Items from a dataset
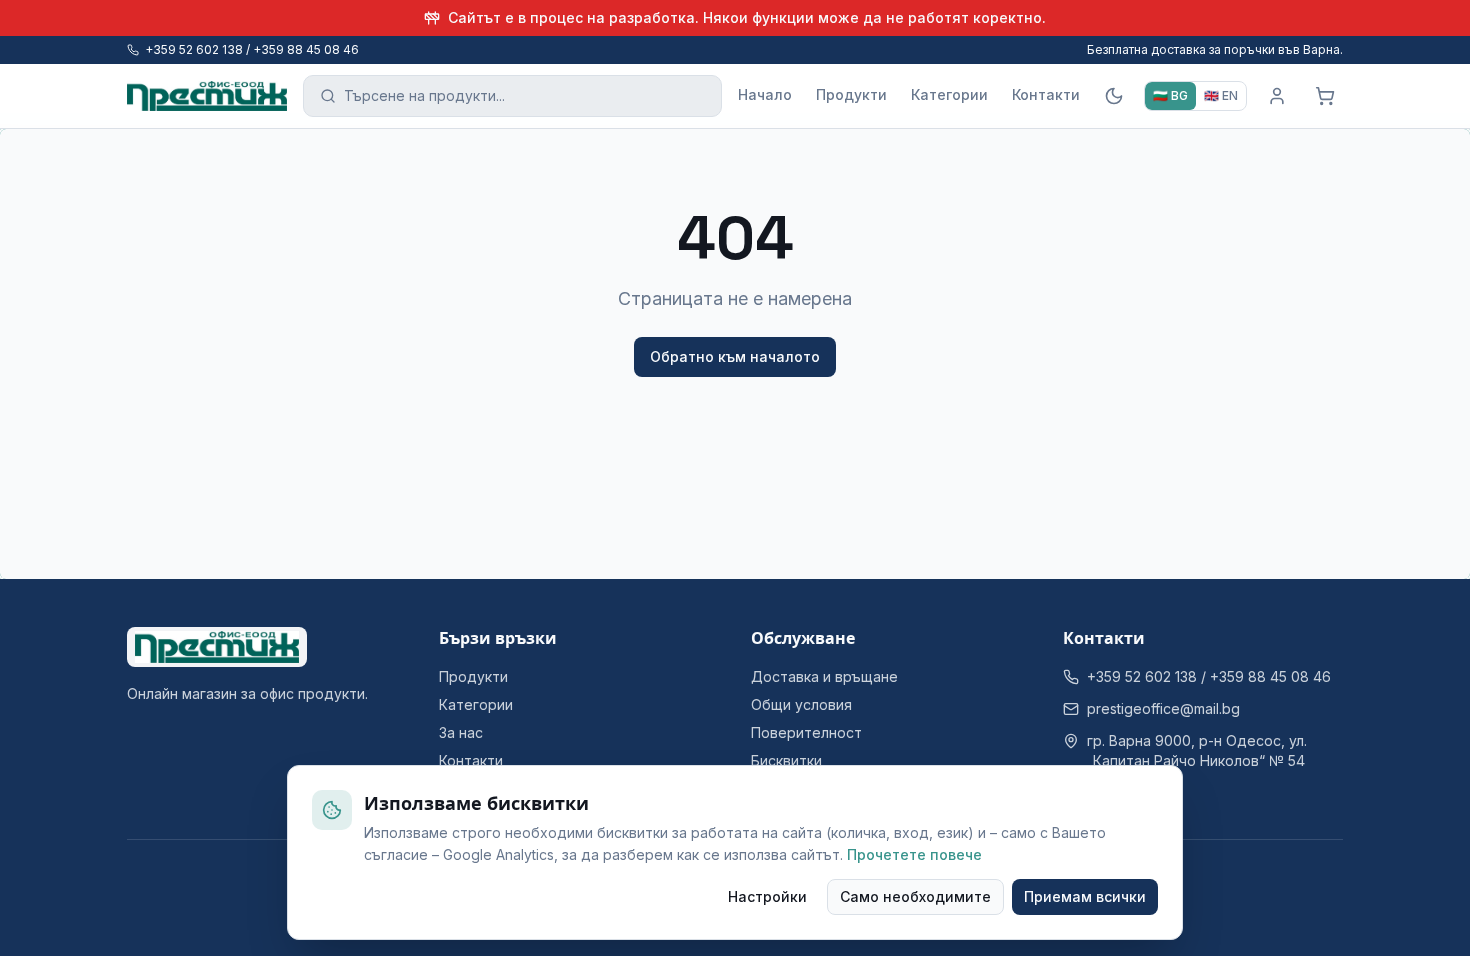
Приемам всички (1085, 896)
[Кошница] (1325, 96)
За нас (461, 732)
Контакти (1046, 94)
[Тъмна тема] (1114, 96)
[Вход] (1277, 96)
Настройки (767, 896)
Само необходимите (915, 896)
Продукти (851, 94)
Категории (949, 94)
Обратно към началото (735, 356)
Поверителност (806, 732)
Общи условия (801, 704)
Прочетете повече (914, 854)
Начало (765, 94)
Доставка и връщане (824, 676)
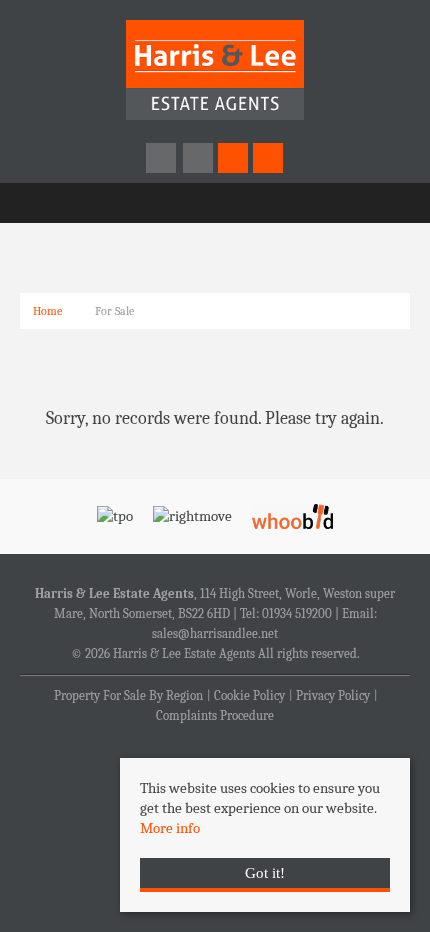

== Problem to work on ==
Every line from the one bearing "Обратно към началото (735, 356)" through the end of the data above must be output exactly, and no picture may appear.

== Solution to the exercise ==
Обратно към началото (735, 356)
Поверителност (806, 732)
Общи условия (801, 704)
Прочетете повече (914, 854)
Начало (765, 94)
Доставка и връщане (824, 676)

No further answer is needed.